Matthew Lawrence looks at a rapidly growing type of finance for asset light businesses
50 years ago, most businesses could not borrow without hard asset security, usually in the form of land and buildings or hard assets such as vehicles with established second- hand values. The 70’s and 80’s saw the growth of factoring and invoice discounting, but there was little else in the way of new finance for smaller businesses until the 2008 banking crisis, when “alternative” lenders emerged.
These alternative lenders didn’t just “fill the gap” left by the banks, they brought new types of loans and advances or made specialised loans, previously only available to big corporates, available to a wider market. Cash-flow lending has been a very large part of this.
A cash-flow loan is made to a company on the basis, of its expected cash flows. At lower levels and over shorter terms cash-flow loans are often unsecured and only backed by personal guarantees.

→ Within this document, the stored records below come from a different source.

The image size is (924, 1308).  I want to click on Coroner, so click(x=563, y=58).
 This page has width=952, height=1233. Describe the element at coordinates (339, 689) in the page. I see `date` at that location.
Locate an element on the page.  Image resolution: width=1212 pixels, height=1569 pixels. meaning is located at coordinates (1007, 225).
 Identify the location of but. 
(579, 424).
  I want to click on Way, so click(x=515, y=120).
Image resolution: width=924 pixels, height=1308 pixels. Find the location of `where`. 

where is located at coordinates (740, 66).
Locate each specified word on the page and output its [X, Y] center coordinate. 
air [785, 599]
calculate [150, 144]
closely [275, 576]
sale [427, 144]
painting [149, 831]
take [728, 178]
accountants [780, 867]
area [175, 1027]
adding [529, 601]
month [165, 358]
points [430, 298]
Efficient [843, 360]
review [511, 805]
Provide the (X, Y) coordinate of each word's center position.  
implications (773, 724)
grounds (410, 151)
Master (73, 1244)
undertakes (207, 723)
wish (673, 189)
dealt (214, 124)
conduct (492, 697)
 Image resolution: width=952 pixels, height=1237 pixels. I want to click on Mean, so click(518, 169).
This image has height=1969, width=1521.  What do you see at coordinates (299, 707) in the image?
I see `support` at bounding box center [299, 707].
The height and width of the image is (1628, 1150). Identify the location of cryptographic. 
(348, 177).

Larger and longer-term loans are most commonly secured by a debenture over the company rather than fully secured by property. In both cases personal guarantees are preferred, but they are by no means always required for a business with a solid earnings history and prospects.
Cash-flow loans are particularly appropriate if a business is retail, doesn’t make credit sales, or if invoice finance is inappropriate due to the nature of sales or the credit period offered. Available short and long term, they are frequently cheaper and easier to administer than invoice finance.
Common reasons for taking out cash-flow loans include:
- Investing in people
- Investing in product
- Investing in marketing
- Growth through acquisition
- MBO (management buy-out)
- MBI (management buy-in)
- Succession Planning
- Dispute resolution
As rule this sort of debt finance is more expensive than lending backed by property security, but this is not always the case. We have recently witnessed the refinance of a small optician’s chain that had no assets it could use a s security but raised finance at 2.5% over base rate. Whilst in the same month a furniture manufacturer had to pay 6% over base for a normal commercial mortgage on their factory.
Costs are case by case! and banks are not necessarily cheaper than alternative lenders!